Collected data entries
---
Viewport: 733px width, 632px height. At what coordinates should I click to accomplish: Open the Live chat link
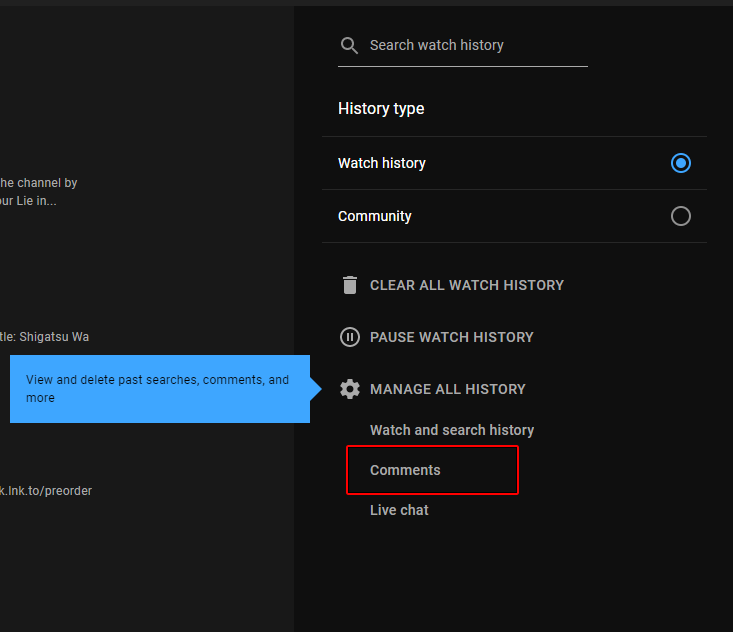point(399,510)
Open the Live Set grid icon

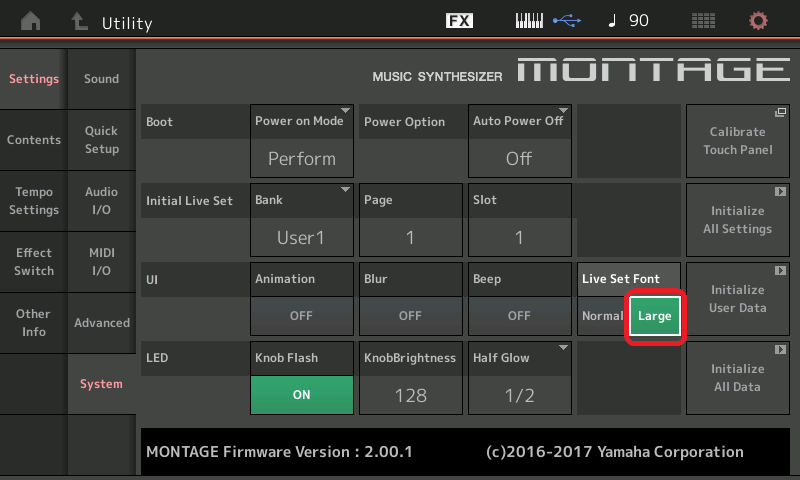point(703,21)
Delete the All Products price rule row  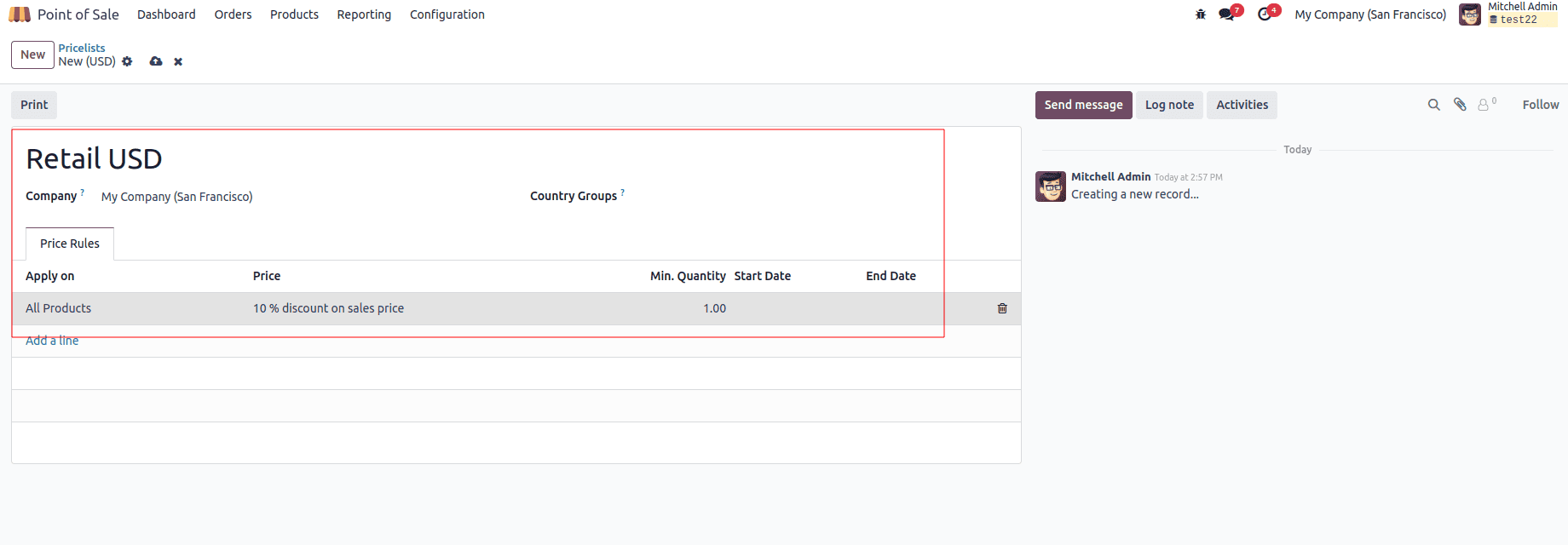pos(1002,308)
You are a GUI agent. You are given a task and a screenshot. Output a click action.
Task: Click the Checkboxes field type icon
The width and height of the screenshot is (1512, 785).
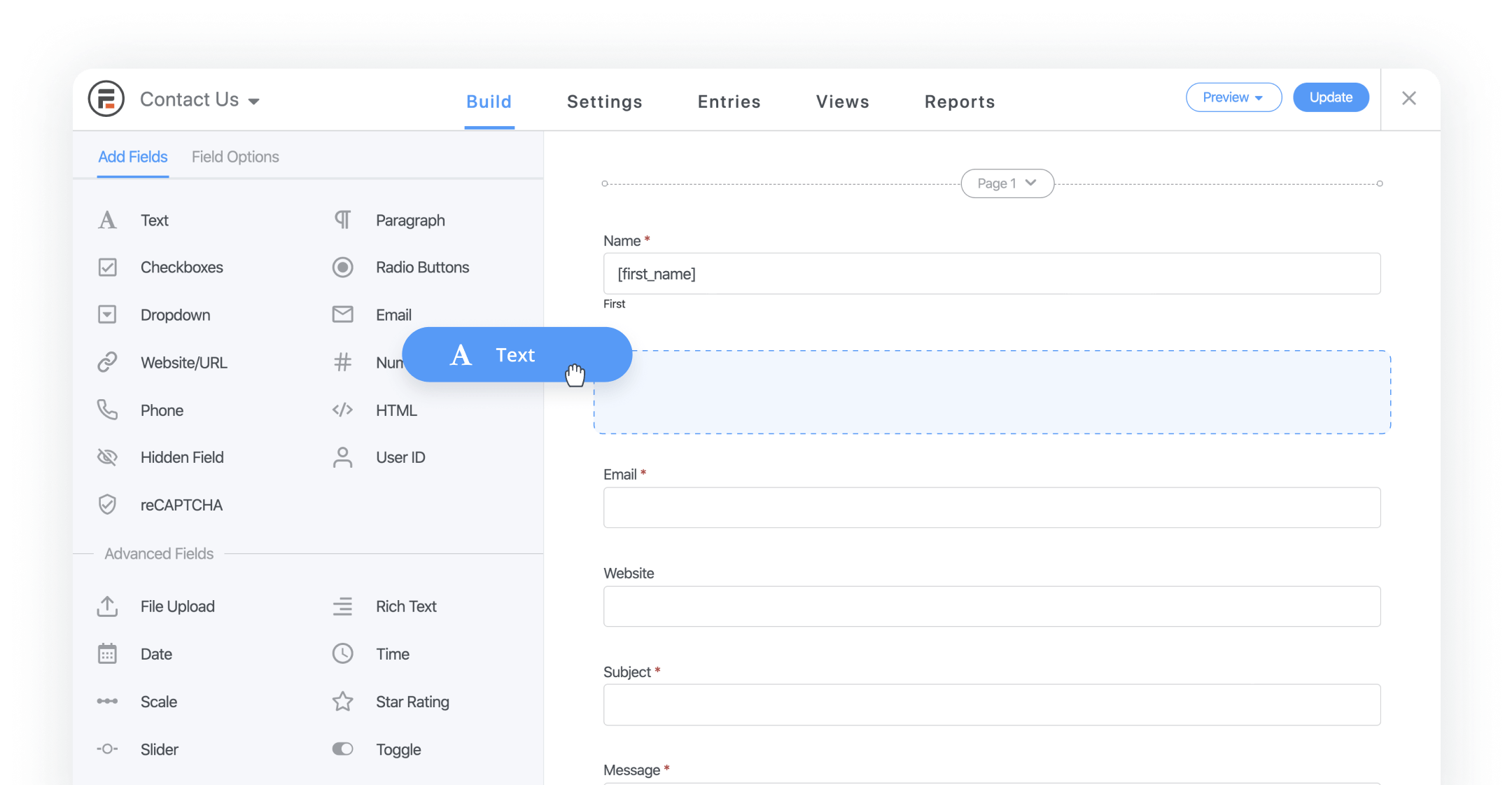pos(108,267)
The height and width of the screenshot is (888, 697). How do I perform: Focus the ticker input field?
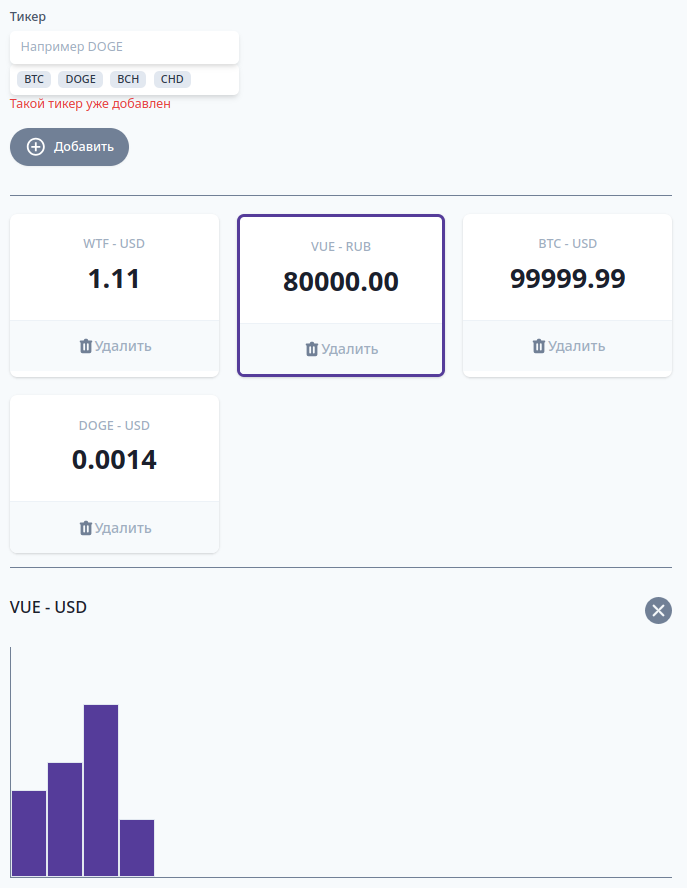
---
WHAT NEEDS TO BE DONE —
Lines that hold the word "field" are the ones to copy from the entries above.

RESPONSE TO THIS TASK —
Task: Click the Checkboxes field type icon
The height and width of the screenshot is (888, 697). How do I perform: Focus the ticker input field?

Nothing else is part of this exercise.